The average “net” cost for students earning baccalaureate degrees at Florida universities last year was $14,820, according to a new measurement that will be used to evaluate the schools this summer.

The net cost represents tuition, fees and textbook expenses offset by scholarships and grants. In the 2015-16 academic year, the costs for earning a degree with 120 credit hours of classes ranged from $5,920 at New College of Florida to $18,790 at Florida Gulf Coast University, according to the university system’s Board of Governors.

The average system-wide cost has declined 2 percent since the 2013-14 academic year, when it was $15,110.

The board agreed to switch from a “cost to the institution” measurement for awarding bachelor’s degrees to a “cost to the student” in November. The new student-cost metric was included in the board’s annual system-wide accountability report, which was approved on March 30.

It will be used in the Board of Governors’ annual performance-funding evaluations this summer. During that process, all 12 universities will be evaluated on the student-cost-for-a-degree metric as part of more than a dozen measurements used to rank the universities. The rankings are important because the three lowest-performing schools will not be eligible in 2017-18 for state performance funding, which amounted to $225 million this year.

The new measurement is in line with Gov. Rick Scott’s call for more “accountability and transparency” in higher-education costs. As well as supporting the expansion of Bright Futures scholarships to the summer semester, Scott has asked universities and state colleges this year to hold the line on tuition and fee increases in the coming year. Neither the House nor Senate budget bills include a tuition hike.

Scott has also backed efforts to reduce the cost of textbooks for students. The new metric includes the textbook costs along with tuition and fees for the “sticker price” of baccalaureate degrees. It does not, however, include costs such as student housing and transportation.

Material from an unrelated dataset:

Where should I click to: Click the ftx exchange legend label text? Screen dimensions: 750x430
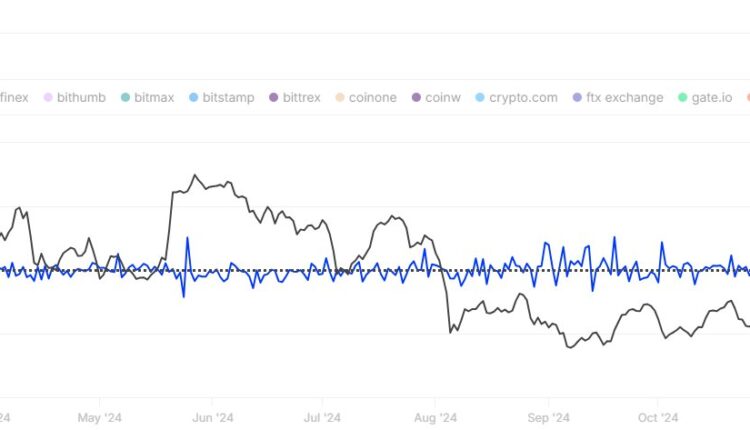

In the formula, the “sticker price” of the degree is offset by grants and scholarships the students receive but do not have to pay back, unlike loans. These offsets include the Bright Futures merit scholarships as well as the federal needs-based Pell grants, which were used by 39 percent of Florida university students in the fall of 2015.

“Students actually pay the ‘net tuition’ amount, which is the amount of tuition and fees that remains after financial aid has been taken into account,” a Board of Governors report said.

The new student-cost metric could benefit several schools in their annual performance evaluations, while also penalizing a few others.

The most dramatic change is at New College, which ranked last in the previous institutional cost of a degree but is first in the ranking of net tuition costs for students earning baccalaureate degrees. The rise could help the school climb out of its current bottom-three ranking, although the other performance metrics have to be factored in.

“Our students gain their (bachelor’s) degrees for the lowest net price in the (university system) and we will maintain this affordability going forward,” New College said in its 2016 work plan.

Florida A&M University, which had the second highest institutional cost for a degree ranking, will also benefit under the new metric, where it comes in with the third-lowest student cost at $12,640, trailing only New College and the University of Florida, which has a $10,660 student cost for a degree.

On the other hand, Florida International University, which had the second lowest institutional cost for a degree, now has the third-highest student cost for a degree at $17,180, trailing the University of North Florida at $17,260 and Florida Gulf Coast, which has the highest cost under the formula.

The Board of Governors is scheduled to vote on the new performance rankings at its June meeting at the University of South Florida in Tampa.